Work to be completed -> Search the data below, and report every line in which "Sączewskiego" occurs.

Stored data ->
BEGIN
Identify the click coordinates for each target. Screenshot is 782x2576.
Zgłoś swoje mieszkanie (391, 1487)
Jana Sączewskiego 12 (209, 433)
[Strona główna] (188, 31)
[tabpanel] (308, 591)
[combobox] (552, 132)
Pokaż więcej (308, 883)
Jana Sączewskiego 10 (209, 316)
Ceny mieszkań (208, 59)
END
Problem solution ->
Jana Sączewskiego 12 (209, 433)
Jana Sączewskiego 10 (209, 316)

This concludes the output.